Task directions:
From the line containing "1568x656 pixels. Task: Click" to the last line of the data, both included, transcribe each line exactly, leaving out pictures and adding nothing.

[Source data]
- - -
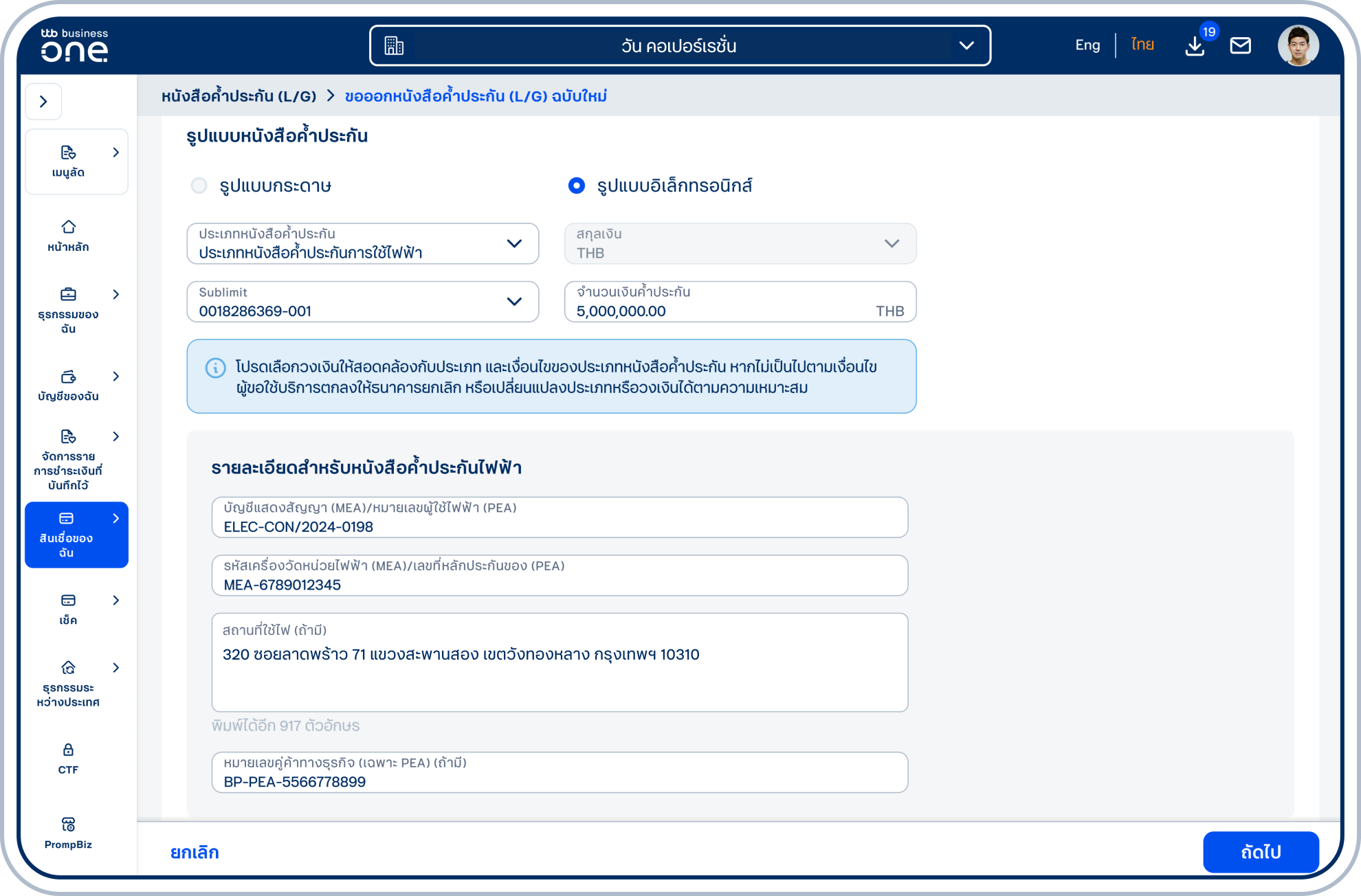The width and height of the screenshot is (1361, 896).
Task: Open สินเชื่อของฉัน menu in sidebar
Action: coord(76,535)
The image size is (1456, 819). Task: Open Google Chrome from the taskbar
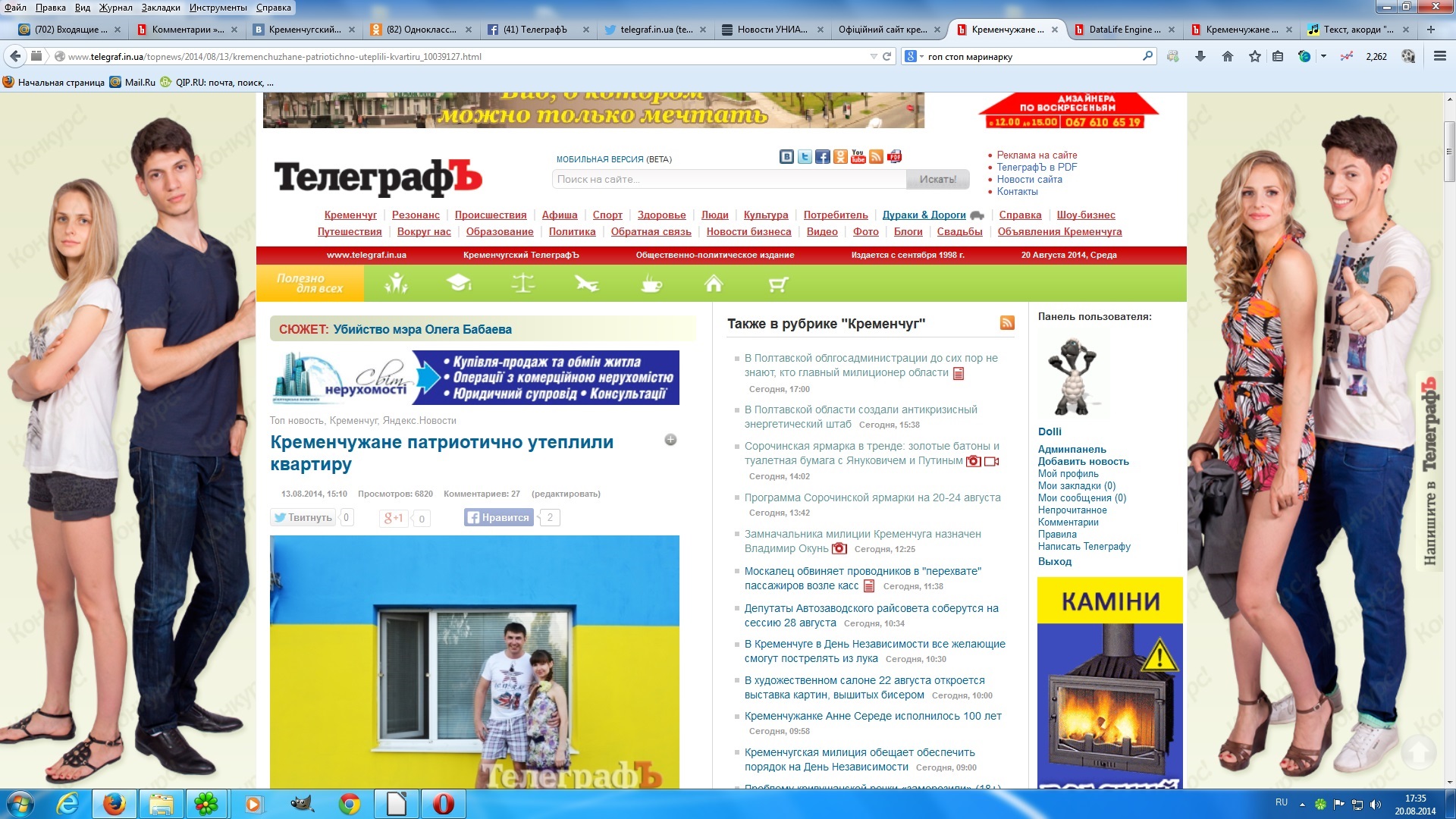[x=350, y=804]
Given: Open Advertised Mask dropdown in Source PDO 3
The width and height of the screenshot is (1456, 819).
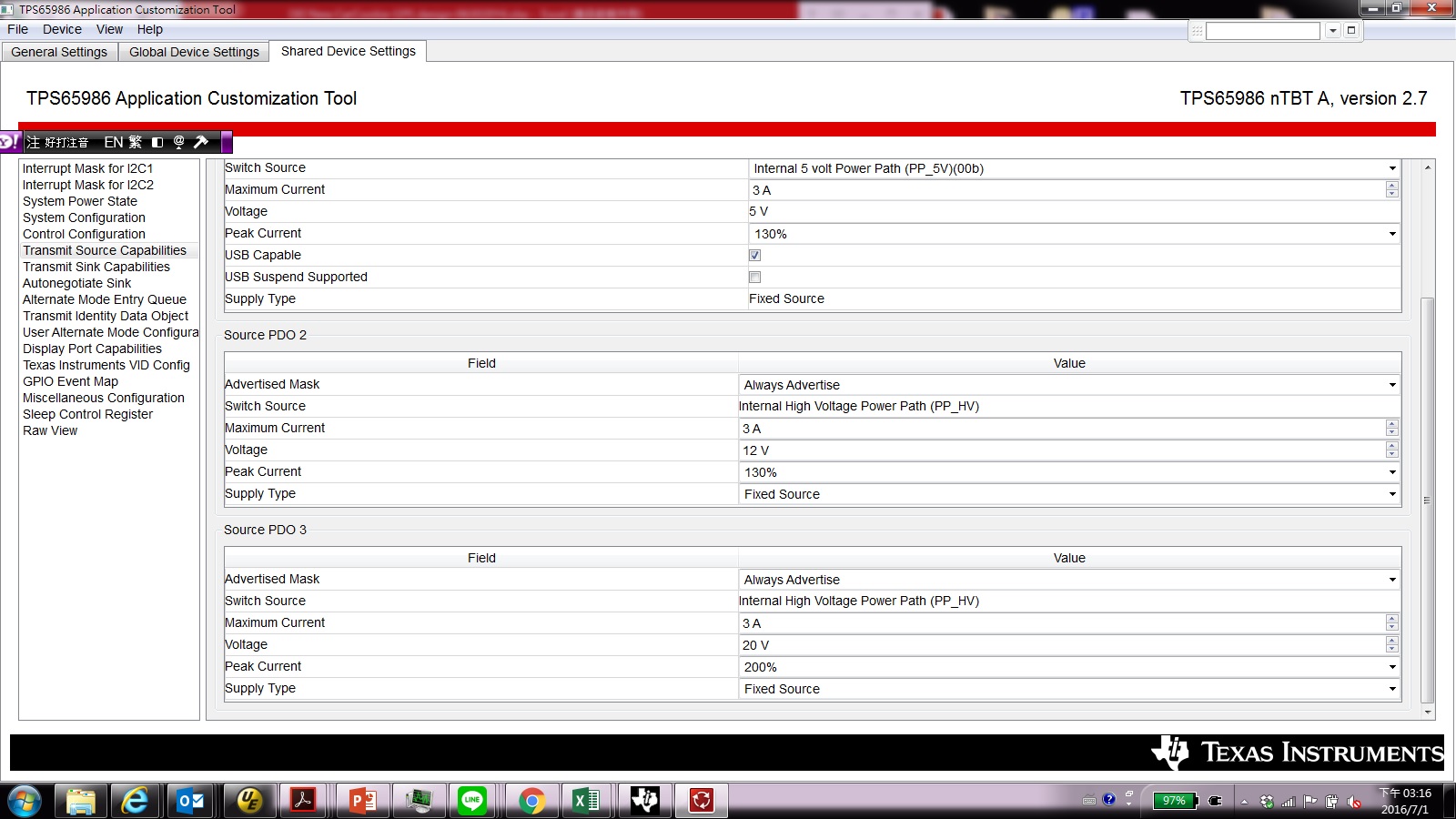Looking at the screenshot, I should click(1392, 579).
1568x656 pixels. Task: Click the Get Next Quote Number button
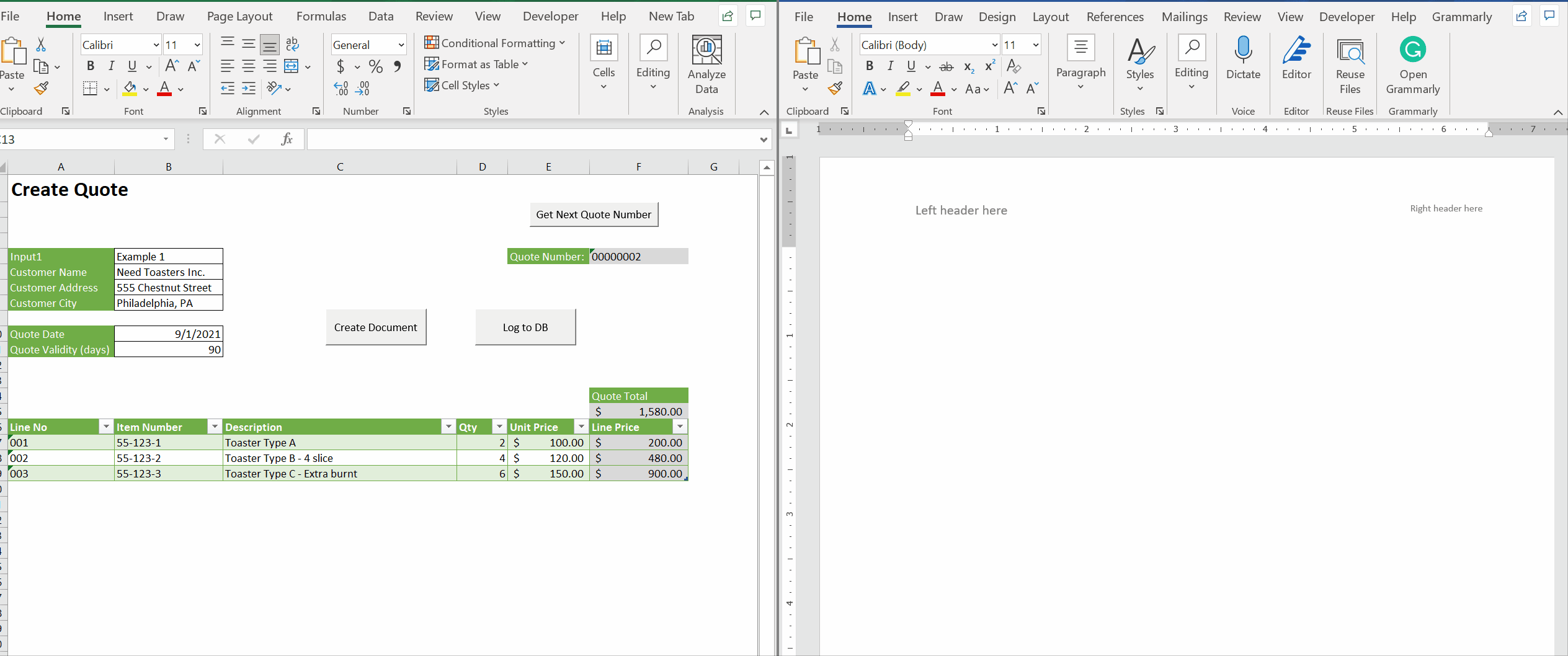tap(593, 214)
- - -
Written response:
1568x656 pixels. Task: Click the Get Next Quote Number button
tap(593, 214)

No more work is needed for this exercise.